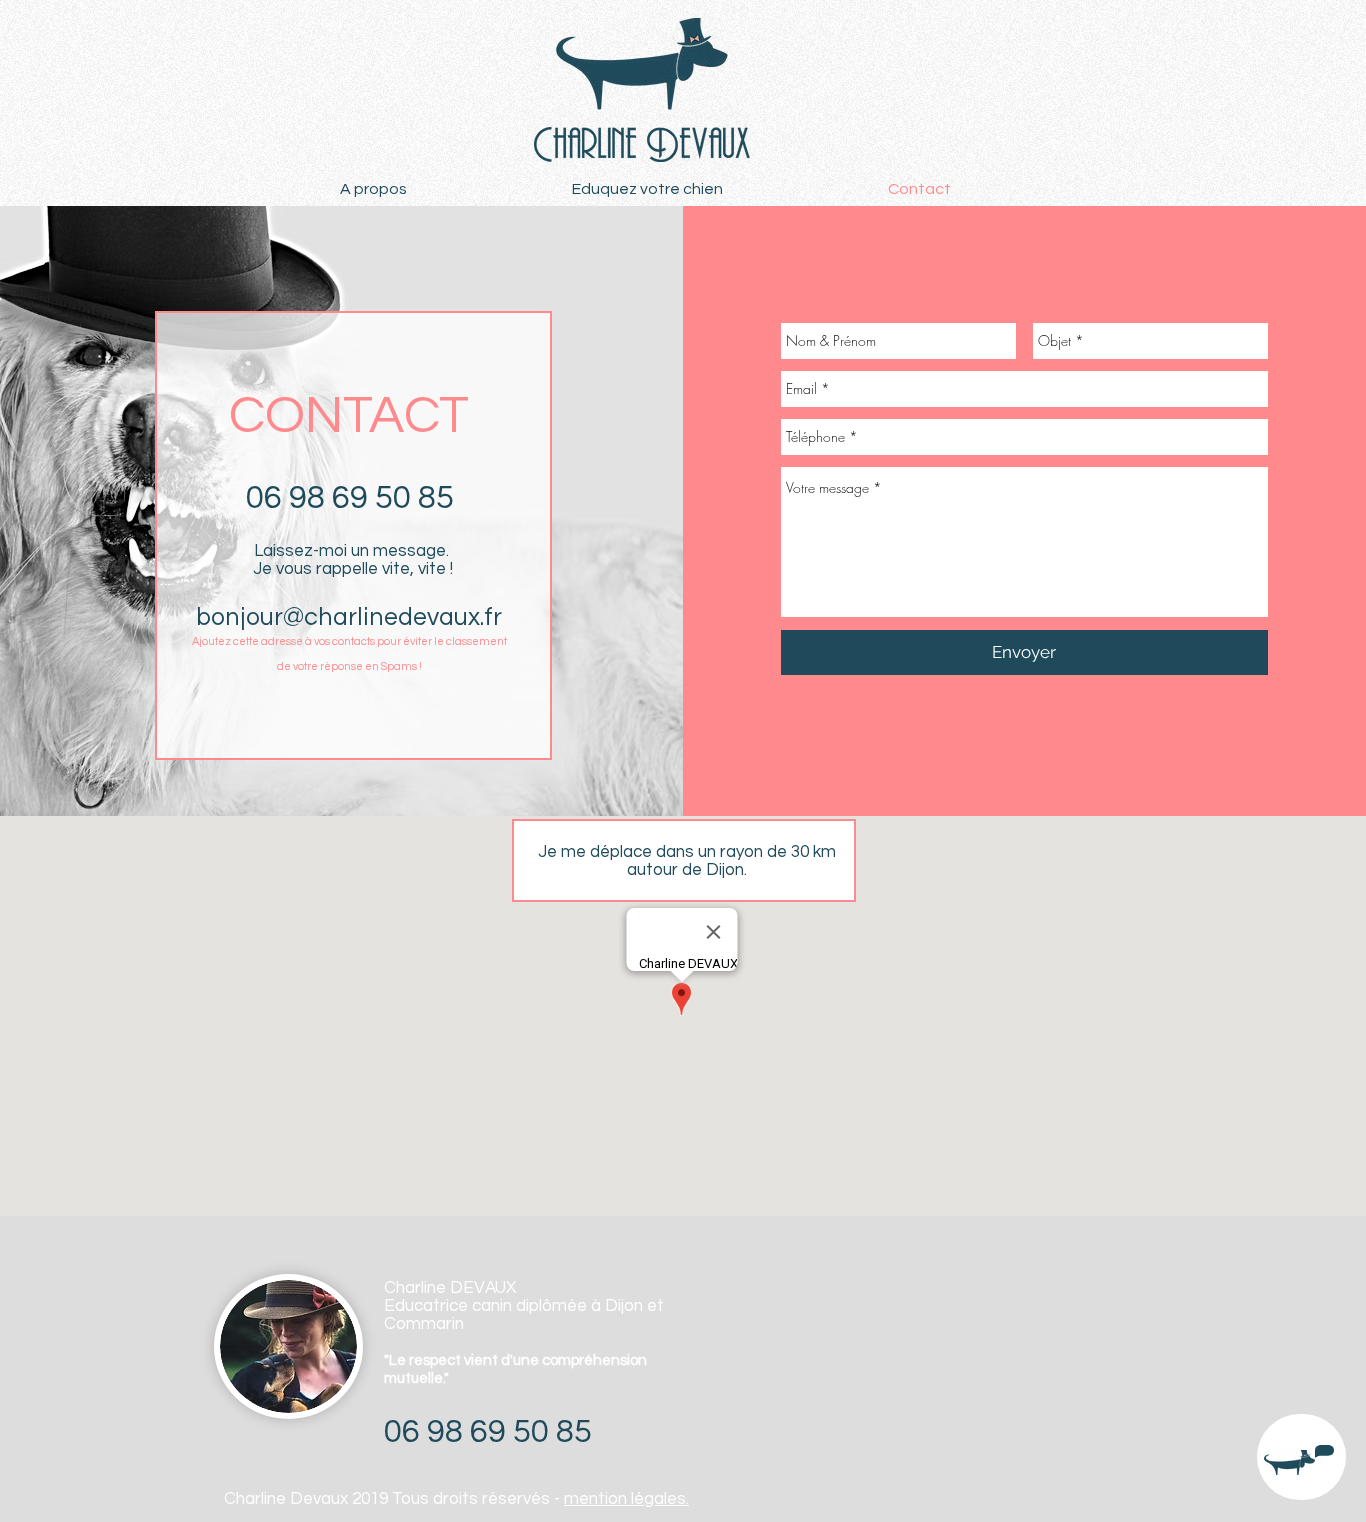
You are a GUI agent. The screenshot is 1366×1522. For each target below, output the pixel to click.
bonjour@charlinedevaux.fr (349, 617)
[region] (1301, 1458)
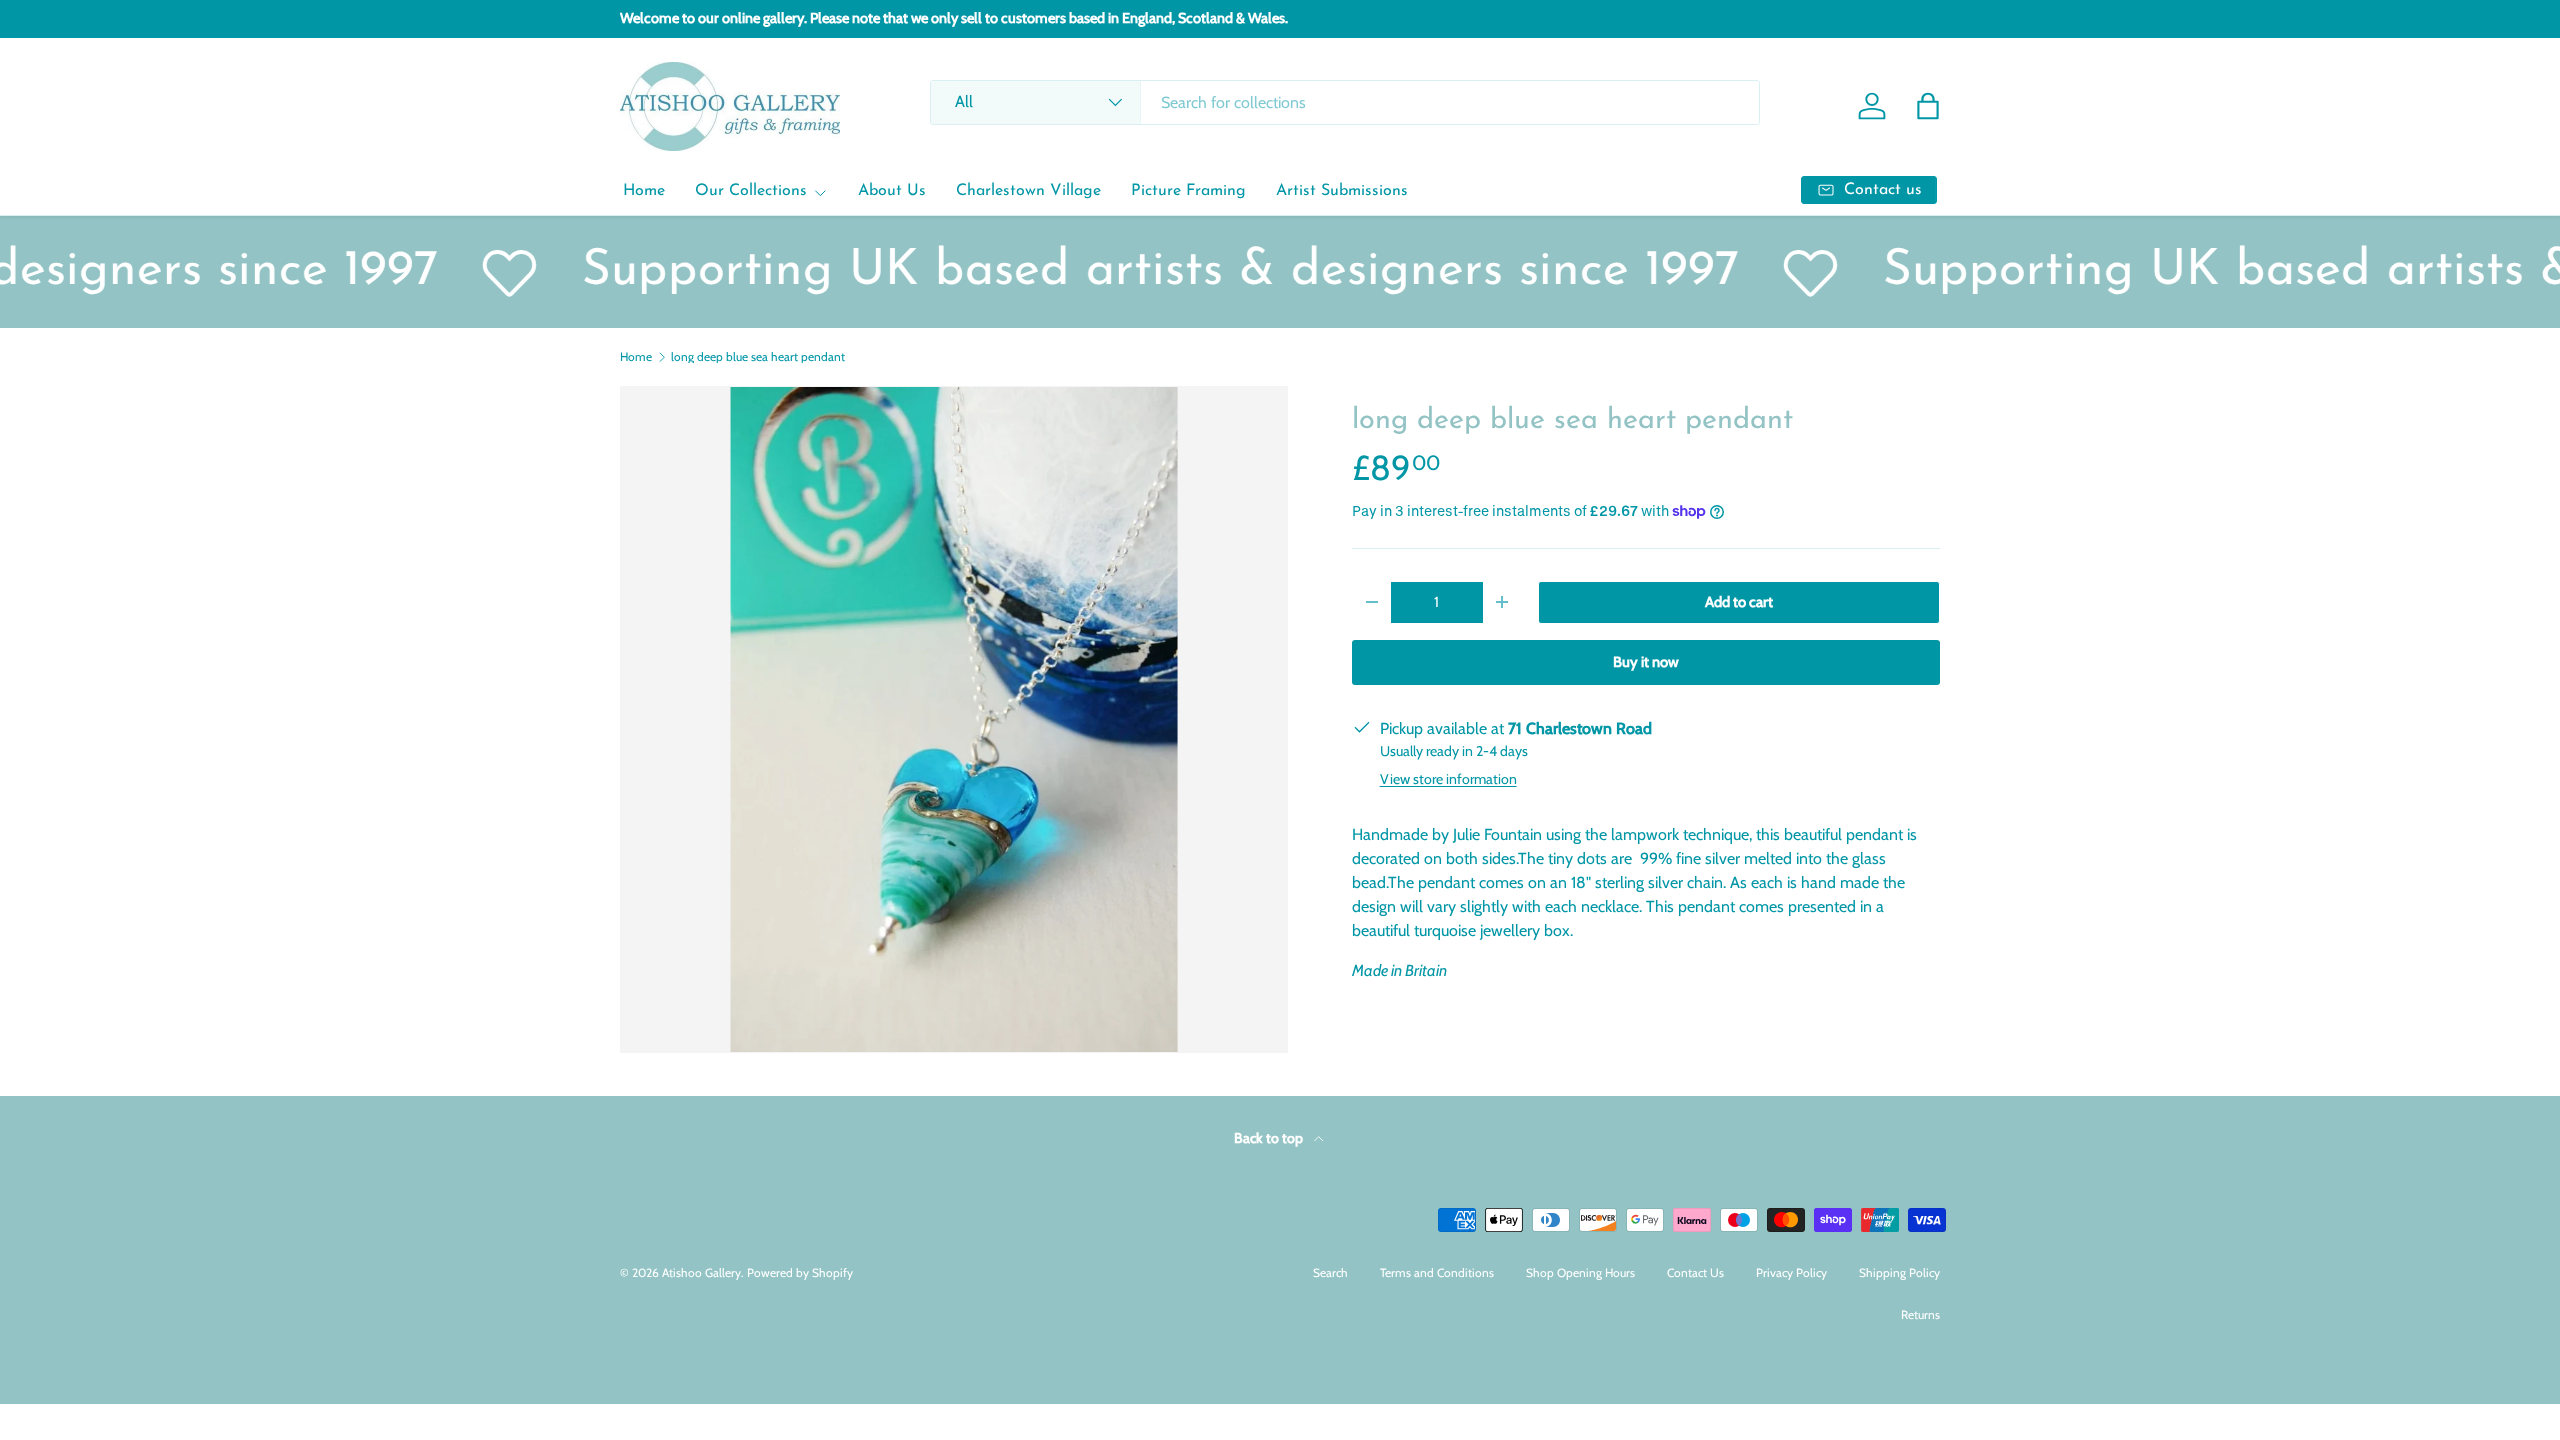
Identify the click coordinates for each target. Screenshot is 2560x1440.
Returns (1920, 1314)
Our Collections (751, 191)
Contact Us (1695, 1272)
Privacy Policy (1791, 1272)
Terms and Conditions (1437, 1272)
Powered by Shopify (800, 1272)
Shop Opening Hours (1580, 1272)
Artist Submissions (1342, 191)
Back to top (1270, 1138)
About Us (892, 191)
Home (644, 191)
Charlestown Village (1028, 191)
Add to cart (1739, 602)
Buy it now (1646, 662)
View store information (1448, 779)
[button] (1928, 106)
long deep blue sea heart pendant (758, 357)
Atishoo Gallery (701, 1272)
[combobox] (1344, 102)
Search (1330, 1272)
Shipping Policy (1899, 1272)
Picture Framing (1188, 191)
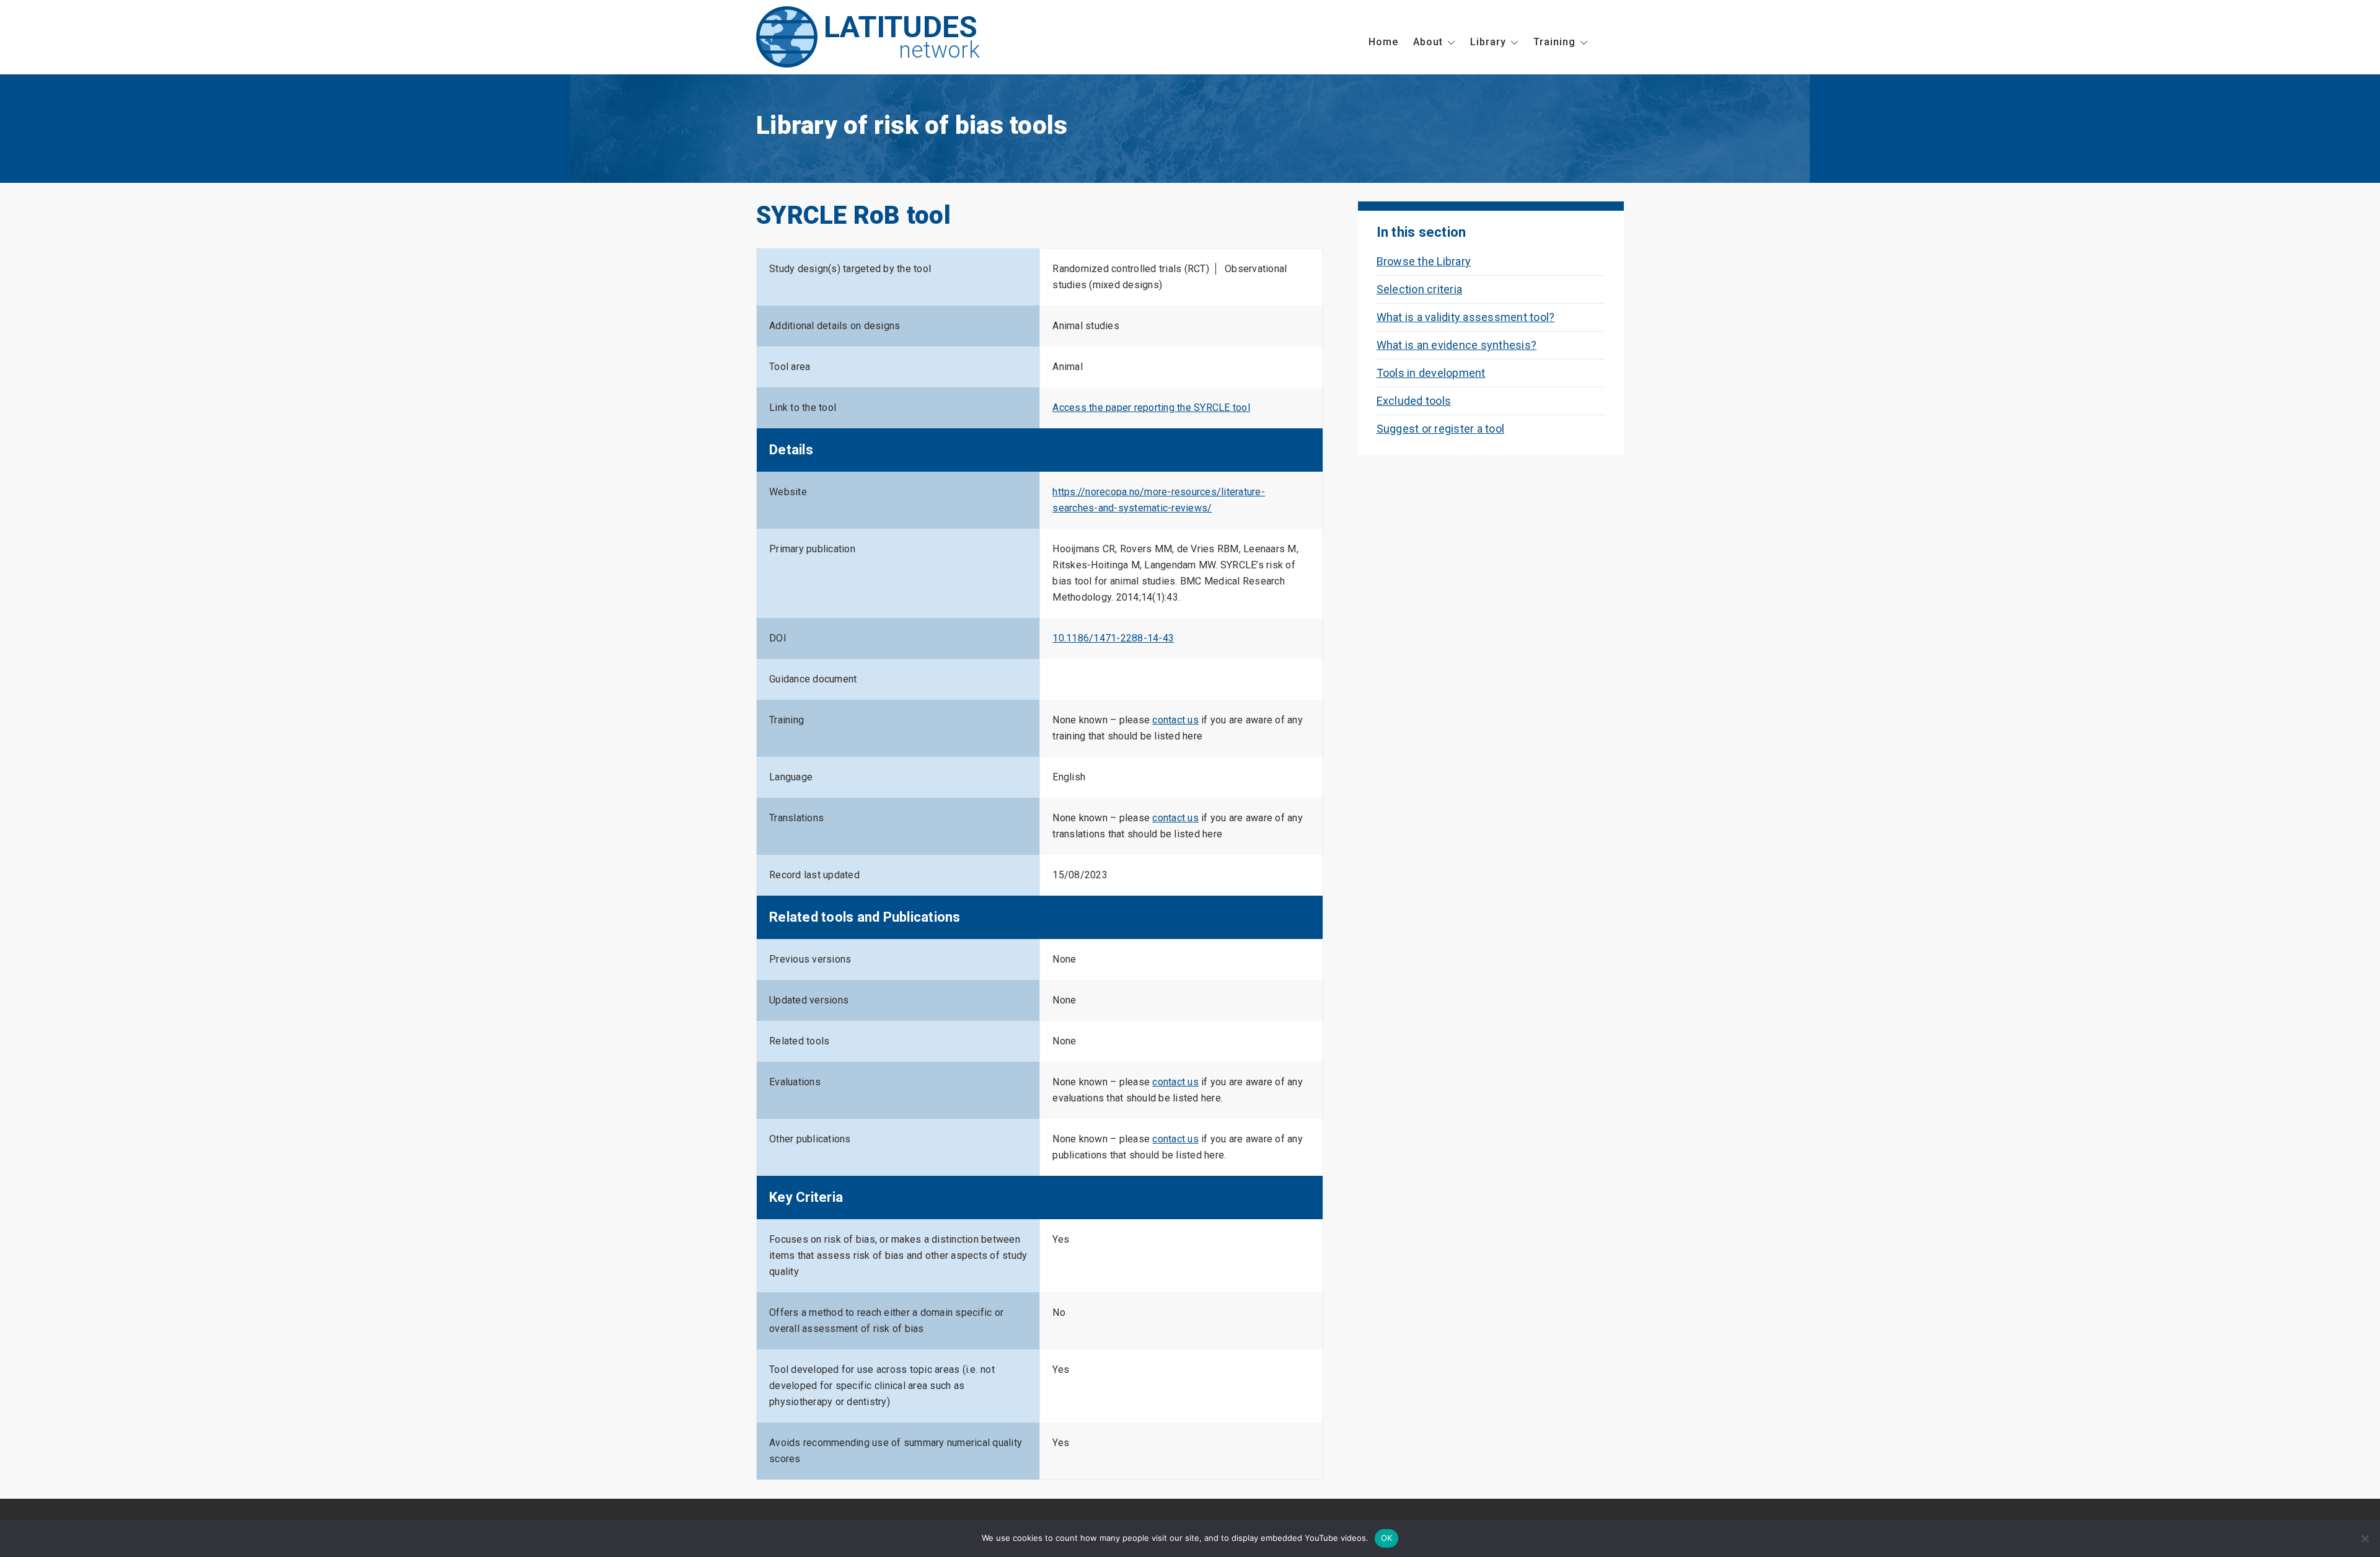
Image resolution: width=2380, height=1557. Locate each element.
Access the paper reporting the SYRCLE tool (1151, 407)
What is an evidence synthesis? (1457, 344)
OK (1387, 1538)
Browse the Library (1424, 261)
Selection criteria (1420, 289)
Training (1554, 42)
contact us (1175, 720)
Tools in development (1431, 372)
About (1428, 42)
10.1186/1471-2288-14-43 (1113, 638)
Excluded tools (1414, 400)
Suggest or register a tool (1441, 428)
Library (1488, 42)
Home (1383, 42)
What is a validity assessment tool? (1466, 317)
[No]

--

### Goal of the exercise
Now transcribe the lines above exactly, starting at the line containing "[region] (1301, 1458)" and ending at the line containing "[button] (1928, 106)", both lines included, pictures excluded.

### Answer section
[region] (1301, 1458)
Identify the click coordinates for each target. Screenshot is 2560x1440.
Returns (1920, 1314)
Our Collections (751, 191)
Contact Us (1695, 1272)
Privacy Policy (1791, 1272)
Terms and Conditions (1437, 1272)
Powered by Shopify (800, 1272)
Shop Opening Hours (1580, 1272)
Artist Submissions (1342, 191)
Back to top (1270, 1138)
About Us (892, 191)
Home (644, 191)
Charlestown Village (1028, 191)
Add to cart (1739, 602)
Buy it now (1646, 662)
View store information (1448, 779)
[button] (1928, 106)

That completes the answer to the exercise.